- [What the task asks]: Leave the pictures out and print, word for word, the lines below from the one with "Expand the chain filter chevron arrow" through the final line.

- [Supplied information]:
+++++
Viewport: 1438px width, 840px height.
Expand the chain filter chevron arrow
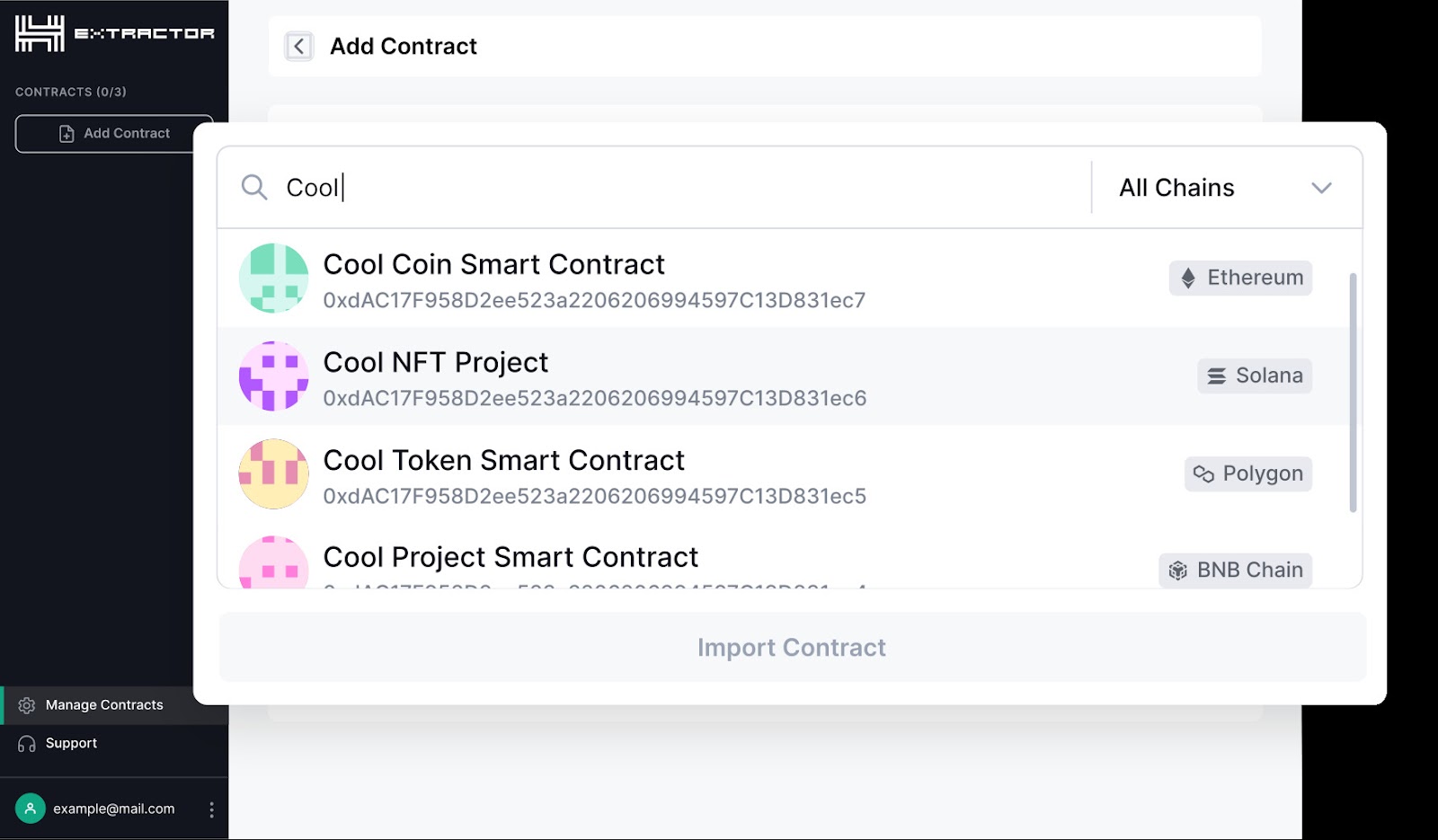(1320, 188)
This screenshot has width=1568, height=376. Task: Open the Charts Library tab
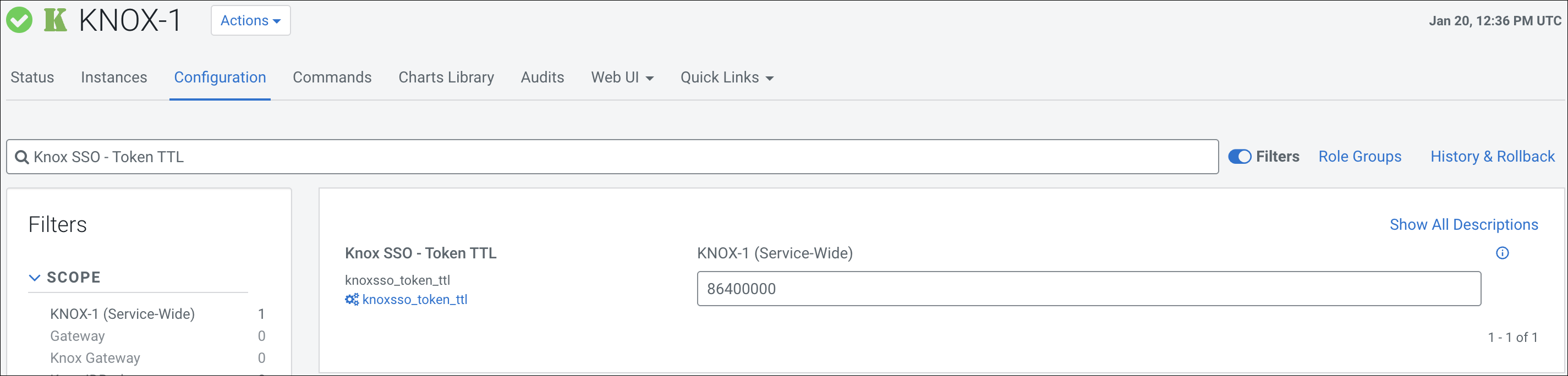446,78
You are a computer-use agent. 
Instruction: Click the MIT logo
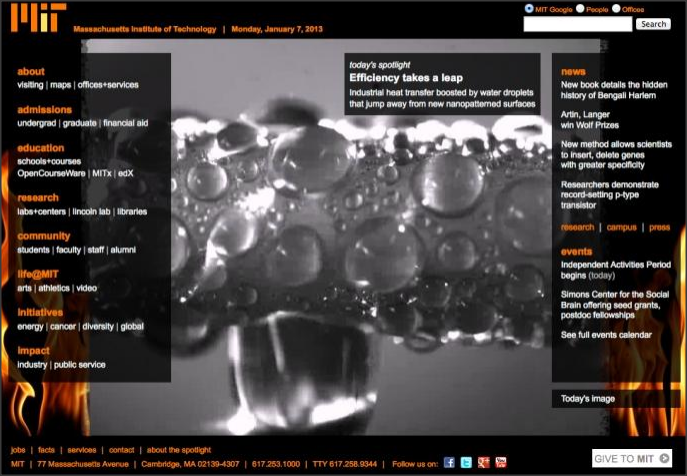(40, 19)
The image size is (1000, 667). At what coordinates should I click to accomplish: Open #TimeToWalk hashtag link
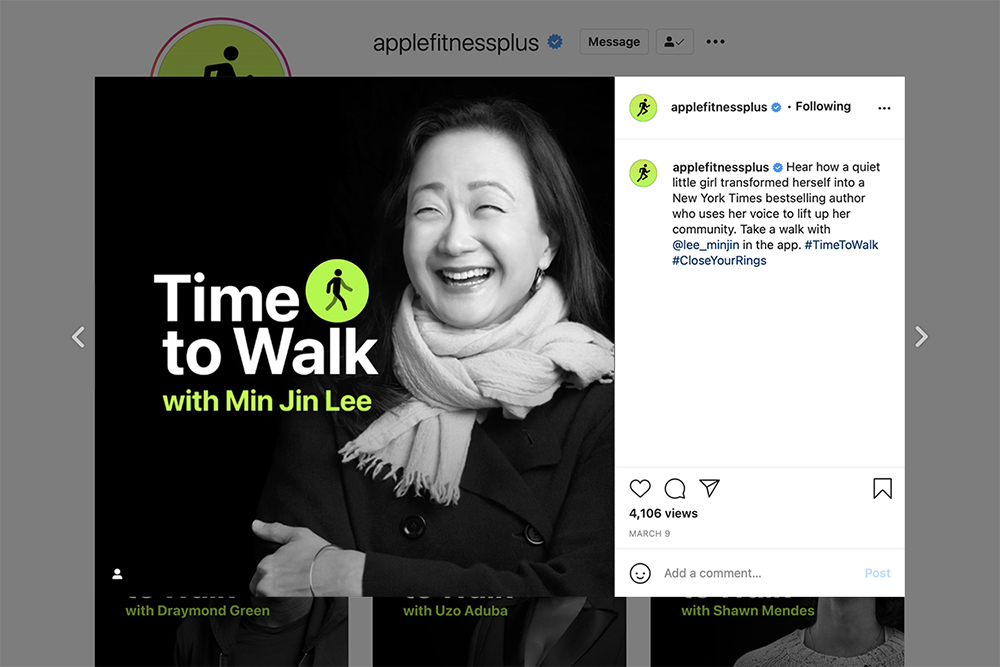(841, 245)
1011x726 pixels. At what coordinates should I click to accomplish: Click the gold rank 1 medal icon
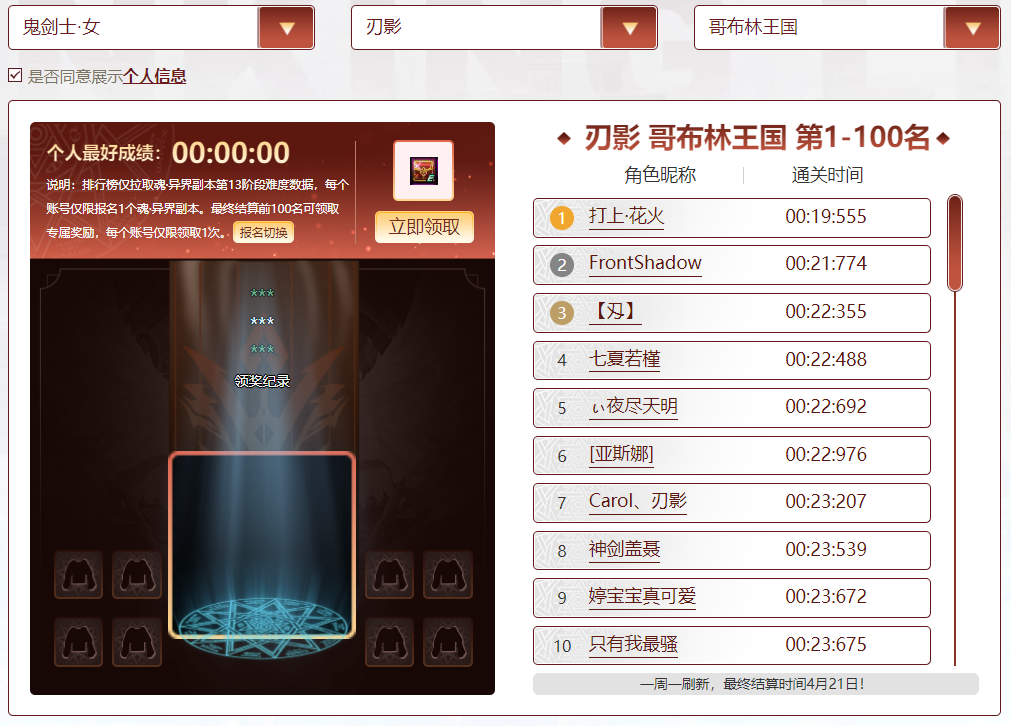point(562,218)
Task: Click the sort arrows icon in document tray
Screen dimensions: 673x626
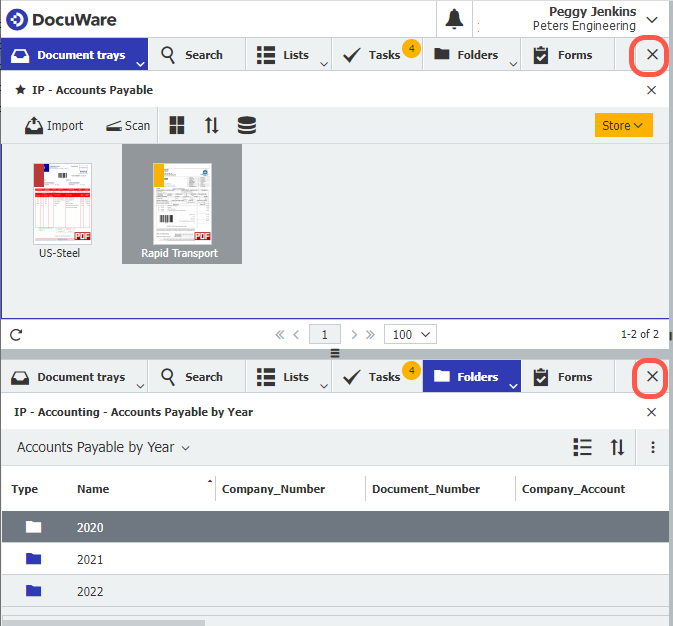Action: click(x=211, y=125)
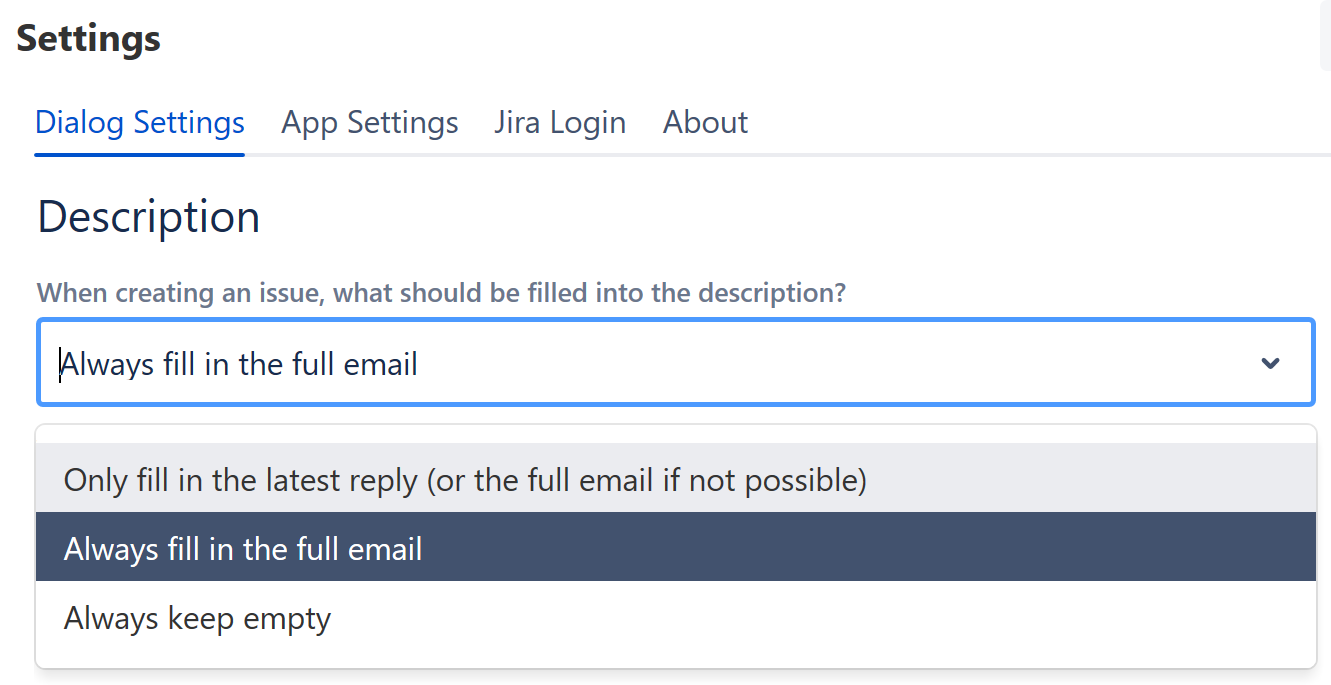Click the empty right side of the dark highlighted option row
1331x685 pixels.
(900, 548)
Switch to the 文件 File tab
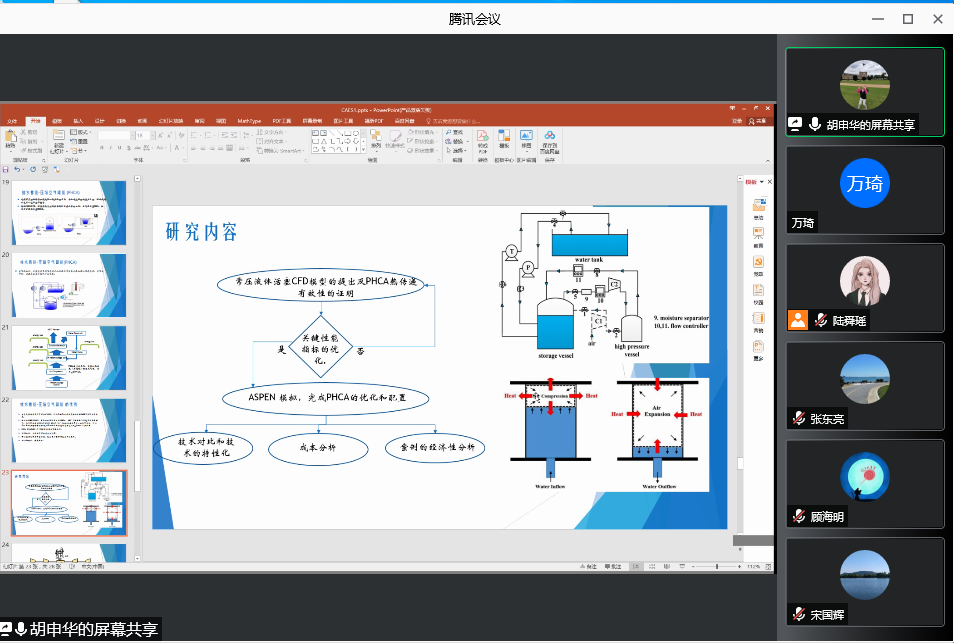The image size is (954, 643). [12, 120]
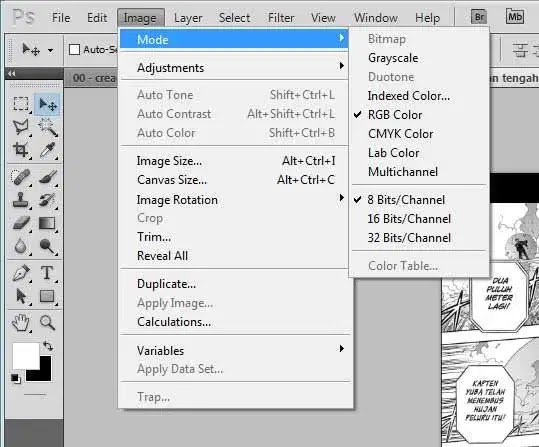Select the Zoom tool in toolbox
Screen dimensions: 539x447
coord(47,323)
+++++
- [Answer box]:
Expand the chain filter chevron arrow
(1320, 188)
This screenshot has width=1568, height=376. Task: Open the Charts Library tab
446,78
You are a computer-use agent. 
Instruction: Click the MIT logo
(40, 19)
The image size is (1000, 667). At what coordinates should I click to accomplish: Open #TimeToWalk hashtag link
(841, 245)
1011x726 pixels. At what coordinates should I click to accomplish: Click the gold rank 1 medal icon
point(562,218)
Task: Click the sort arrows icon in document tray
Screen dimensions: 673x626
Action: click(x=211, y=125)
Click the empty right side of the dark highlighted option row
1331x685 pixels.
(900, 548)
Switch to the 文件 File tab
The image size is (954, 643). [12, 120]
Select the Zoom tool in toolbox
Screen dimensions: 539x447
coord(47,323)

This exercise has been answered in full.